Copy the records below, substituting "Find an element on the screen" for each occurrence of "Locate an element on the screen" and keeping everything else the same.

Collected data entries

*** Block opens ***

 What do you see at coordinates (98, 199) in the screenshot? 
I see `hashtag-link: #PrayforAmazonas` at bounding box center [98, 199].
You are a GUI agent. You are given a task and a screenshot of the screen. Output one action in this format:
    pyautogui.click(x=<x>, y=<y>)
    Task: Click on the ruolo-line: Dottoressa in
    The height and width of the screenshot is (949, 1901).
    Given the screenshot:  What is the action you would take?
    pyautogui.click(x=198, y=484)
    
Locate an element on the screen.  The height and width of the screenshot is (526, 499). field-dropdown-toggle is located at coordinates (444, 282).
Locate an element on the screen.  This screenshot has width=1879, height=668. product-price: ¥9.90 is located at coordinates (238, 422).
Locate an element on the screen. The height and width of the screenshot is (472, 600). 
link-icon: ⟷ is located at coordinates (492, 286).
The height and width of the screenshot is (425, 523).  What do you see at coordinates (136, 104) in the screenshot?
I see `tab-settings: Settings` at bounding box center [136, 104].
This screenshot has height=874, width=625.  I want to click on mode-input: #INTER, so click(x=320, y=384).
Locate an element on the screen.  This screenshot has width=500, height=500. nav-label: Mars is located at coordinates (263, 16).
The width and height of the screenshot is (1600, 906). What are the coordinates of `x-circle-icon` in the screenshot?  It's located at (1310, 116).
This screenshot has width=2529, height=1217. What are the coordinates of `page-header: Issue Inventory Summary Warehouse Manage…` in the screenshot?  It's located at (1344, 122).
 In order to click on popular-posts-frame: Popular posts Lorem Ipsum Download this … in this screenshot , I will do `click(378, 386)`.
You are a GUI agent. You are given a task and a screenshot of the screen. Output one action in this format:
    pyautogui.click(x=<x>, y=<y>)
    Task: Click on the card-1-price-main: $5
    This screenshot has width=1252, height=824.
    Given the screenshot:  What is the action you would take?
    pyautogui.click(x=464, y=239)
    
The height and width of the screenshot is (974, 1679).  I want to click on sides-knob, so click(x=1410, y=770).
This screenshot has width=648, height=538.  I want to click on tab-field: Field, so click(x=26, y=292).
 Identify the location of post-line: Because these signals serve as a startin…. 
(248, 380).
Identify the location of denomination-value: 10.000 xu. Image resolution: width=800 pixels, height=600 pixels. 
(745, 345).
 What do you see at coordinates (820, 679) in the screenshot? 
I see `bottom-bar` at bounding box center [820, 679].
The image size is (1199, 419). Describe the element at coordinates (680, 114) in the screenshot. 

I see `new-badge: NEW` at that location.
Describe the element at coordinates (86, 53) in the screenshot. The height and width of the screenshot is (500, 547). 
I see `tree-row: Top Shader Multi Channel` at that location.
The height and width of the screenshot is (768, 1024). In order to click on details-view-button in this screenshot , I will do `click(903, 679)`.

*** Block closes ***

■ Reply to the exercise
 What do you see at coordinates (98, 199) in the screenshot? 
I see `hashtag-link: #PrayforAmazonas` at bounding box center [98, 199].
You are a GUI agent. You are given a task and a screenshot of the screen. Output one action in this format:
    pyautogui.click(x=<x>, y=<y>)
    Task: Click on the ruolo-line: Dottoressa in
    The height and width of the screenshot is (949, 1901).
    Given the screenshot:  What is the action you would take?
    pyautogui.click(x=198, y=484)
    
Find an element on the screen.  The height and width of the screenshot is (526, 499). field-dropdown-toggle is located at coordinates (444, 282).
Find an element on the screen.  This screenshot has width=1879, height=668. product-price: ¥9.90 is located at coordinates (238, 422).
Find an element on the screen. The height and width of the screenshot is (472, 600). 
link-icon: ⟷ is located at coordinates (492, 286).
The height and width of the screenshot is (425, 523).  What do you see at coordinates (136, 104) in the screenshot?
I see `tab-settings: Settings` at bounding box center [136, 104].
This screenshot has height=874, width=625.  I want to click on mode-input: #INTER, so click(x=320, y=384).
Find an element on the screen.  This screenshot has width=500, height=500. nav-label: Mars is located at coordinates (263, 16).
The width and height of the screenshot is (1600, 906). What are the coordinates of `x-circle-icon` in the screenshot?  It's located at (1310, 116).
This screenshot has width=2529, height=1217. What are the coordinates of `page-header: Issue Inventory Summary Warehouse Manage…` in the screenshot?  It's located at (1344, 122).
 In order to click on popular-posts-frame: Popular posts Lorem Ipsum Download this … in this screenshot , I will do `click(378, 386)`.
You are a GUI agent. You are given a task and a screenshot of the screen. Output one action in this format:
    pyautogui.click(x=<x>, y=<y>)
    Task: Click on the card-1-price-main: $5
    This screenshot has width=1252, height=824.
    Given the screenshot:  What is the action you would take?
    pyautogui.click(x=464, y=239)
    
The height and width of the screenshot is (974, 1679).  I want to click on sides-knob, so click(x=1410, y=770).
This screenshot has width=648, height=538.  I want to click on tab-field: Field, so click(x=26, y=292).
 Identify the location of post-line: Because these signals serve as a startin…. 
(248, 380).
Identify the location of denomination-value: 10.000 xu. Image resolution: width=800 pixels, height=600 pixels. 
(745, 345).
 What do you see at coordinates (820, 679) in the screenshot? 
I see `bottom-bar` at bounding box center [820, 679].
The image size is (1199, 419). Describe the element at coordinates (680, 114) in the screenshot. 

I see `new-badge: NEW` at that location.
Describe the element at coordinates (86, 53) in the screenshot. The height and width of the screenshot is (500, 547). 
I see `tree-row: Top Shader Multi Channel` at that location.
The height and width of the screenshot is (768, 1024). In order to click on details-view-button in this screenshot , I will do `click(903, 679)`.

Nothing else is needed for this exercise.